WORK ITEM - Please return every record below exactly as it stands.

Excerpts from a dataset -
- - -

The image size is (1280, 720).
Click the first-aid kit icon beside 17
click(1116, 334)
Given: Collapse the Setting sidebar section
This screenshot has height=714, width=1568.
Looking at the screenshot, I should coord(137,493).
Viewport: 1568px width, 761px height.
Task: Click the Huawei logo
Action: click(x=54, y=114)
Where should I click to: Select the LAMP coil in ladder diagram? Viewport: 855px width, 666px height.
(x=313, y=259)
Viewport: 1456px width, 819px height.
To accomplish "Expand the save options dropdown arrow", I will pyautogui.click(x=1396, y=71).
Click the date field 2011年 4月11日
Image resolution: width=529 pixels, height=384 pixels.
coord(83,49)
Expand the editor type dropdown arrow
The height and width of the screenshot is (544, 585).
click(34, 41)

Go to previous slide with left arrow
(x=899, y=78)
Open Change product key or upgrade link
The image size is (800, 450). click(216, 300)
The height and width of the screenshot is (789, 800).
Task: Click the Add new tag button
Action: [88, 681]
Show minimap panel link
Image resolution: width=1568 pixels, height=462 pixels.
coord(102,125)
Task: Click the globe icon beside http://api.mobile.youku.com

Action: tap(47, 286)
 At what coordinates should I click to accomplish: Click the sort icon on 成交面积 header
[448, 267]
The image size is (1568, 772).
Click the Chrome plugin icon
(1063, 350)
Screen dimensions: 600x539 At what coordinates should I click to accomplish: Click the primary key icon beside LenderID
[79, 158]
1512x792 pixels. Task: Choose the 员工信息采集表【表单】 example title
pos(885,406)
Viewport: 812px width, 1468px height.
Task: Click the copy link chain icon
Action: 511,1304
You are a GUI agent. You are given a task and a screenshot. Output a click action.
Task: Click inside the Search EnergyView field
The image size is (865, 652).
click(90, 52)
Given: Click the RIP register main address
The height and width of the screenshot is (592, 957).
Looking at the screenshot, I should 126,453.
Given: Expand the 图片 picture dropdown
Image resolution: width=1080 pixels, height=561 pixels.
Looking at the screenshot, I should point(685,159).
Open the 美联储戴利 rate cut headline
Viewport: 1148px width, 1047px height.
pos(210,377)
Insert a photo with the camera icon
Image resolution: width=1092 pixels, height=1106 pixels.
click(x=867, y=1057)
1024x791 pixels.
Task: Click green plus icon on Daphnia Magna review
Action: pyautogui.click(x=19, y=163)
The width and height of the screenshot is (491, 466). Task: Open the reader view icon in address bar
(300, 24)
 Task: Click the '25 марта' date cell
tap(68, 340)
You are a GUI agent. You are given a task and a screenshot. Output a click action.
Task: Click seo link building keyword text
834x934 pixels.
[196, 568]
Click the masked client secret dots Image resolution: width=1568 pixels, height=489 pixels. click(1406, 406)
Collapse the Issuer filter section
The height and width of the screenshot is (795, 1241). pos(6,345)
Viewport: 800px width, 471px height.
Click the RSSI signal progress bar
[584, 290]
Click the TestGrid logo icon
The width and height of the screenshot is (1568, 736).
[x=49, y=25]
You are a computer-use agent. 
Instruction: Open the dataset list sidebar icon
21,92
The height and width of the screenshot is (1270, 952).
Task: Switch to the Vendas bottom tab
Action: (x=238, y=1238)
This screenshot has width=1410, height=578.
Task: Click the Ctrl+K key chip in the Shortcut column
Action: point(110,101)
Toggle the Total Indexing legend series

- - -

WRITTEN REPLY -
The image size is (1280, 720).
Click the first-aid kit icon beside 17
click(1116, 334)
Given: Collapse the Setting sidebar section
This screenshot has height=714, width=1568.
Looking at the screenshot, I should coord(137,493).
Viewport: 1568px width, 761px height.
Task: Click the Huawei logo
Action: click(x=54, y=114)
Where should I click to: Select the LAMP coil in ladder diagram? Viewport: 855px width, 666px height.
(x=313, y=259)
Viewport: 1456px width, 819px height.
To accomplish "Expand the save options dropdown arrow", I will pyautogui.click(x=1396, y=71).
Click the date field 2011年 4月11日
Image resolution: width=529 pixels, height=384 pixels.
coord(83,49)
Expand the editor type dropdown arrow
The height and width of the screenshot is (544, 585).
click(34, 41)

Go to previous slide with left arrow
(x=899, y=78)
Open Change product key or upgrade link
The image size is (800, 450). click(216, 300)
The height and width of the screenshot is (789, 800).
Task: Click the Add new tag button
Action: [88, 681]
Show minimap panel link
Image resolution: width=1568 pixels, height=462 pixels.
coord(102,125)
Task: Click the globe icon beside http://api.mobile.youku.com

Action: tap(47, 286)
 At what coordinates should I click to accomplish: Click the sort icon on 成交面积 header
[448, 267]
The image size is (1568, 772).
Click the Chrome plugin icon
(1063, 350)
Screen dimensions: 600x539 At what coordinates should I click to accomplish: Click the primary key icon beside LenderID
[79, 158]
1512x792 pixels. Task: Choose the 员工信息采集表【表单】 example title
pos(885,406)
Viewport: 812px width, 1468px height.
Task: Click the copy link chain icon
Action: 511,1304
You are a GUI agent. You are given a task and a screenshot. Output a click action.
Task: Click inside the Search EnergyView field
The image size is (865, 652).
click(90, 52)
Given: Click the RIP register main address
The height and width of the screenshot is (592, 957).
Looking at the screenshot, I should 126,453.
Given: Expand the 图片 picture dropdown
Image resolution: width=1080 pixels, height=561 pixels.
Looking at the screenshot, I should point(685,159).
Open the 美联储戴利 rate cut headline
Viewport: 1148px width, 1047px height.
pos(210,377)
Insert a photo with the camera icon
Image resolution: width=1092 pixels, height=1106 pixels.
click(x=867, y=1057)
1024x791 pixels.
Task: Click green plus icon on Daphnia Magna review
Action: pyautogui.click(x=19, y=163)
The width and height of the screenshot is (491, 466). Task: Open the reader view icon in address bar
(300, 24)
 Task: Click the '25 марта' date cell
tap(68, 340)
You are a GUI agent. You are given a task and a screenshot. Output a click action.
Task: Click seo link building keyword text
834x934 pixels.
[196, 568]
Click the masked client secret dots Image resolution: width=1568 pixels, height=489 pixels. click(1406, 406)
Collapse the Issuer filter section
The height and width of the screenshot is (795, 1241). pos(6,345)
Viewport: 800px width, 471px height.
Click the RSSI signal progress bar
[584, 290]
Click the TestGrid logo icon
The width and height of the screenshot is (1568, 736).
[x=49, y=25]
You are a computer-use agent. 
Instruction: Open the dataset list sidebar icon
21,92
The height and width of the screenshot is (1270, 952).
Task: Switch to the Vendas bottom tab
Action: (x=238, y=1238)
This screenshot has width=1410, height=578.
Task: Click the Ctrl+K key chip in the Shortcut column
Action: point(110,101)
Toggle the Total Indexing legend series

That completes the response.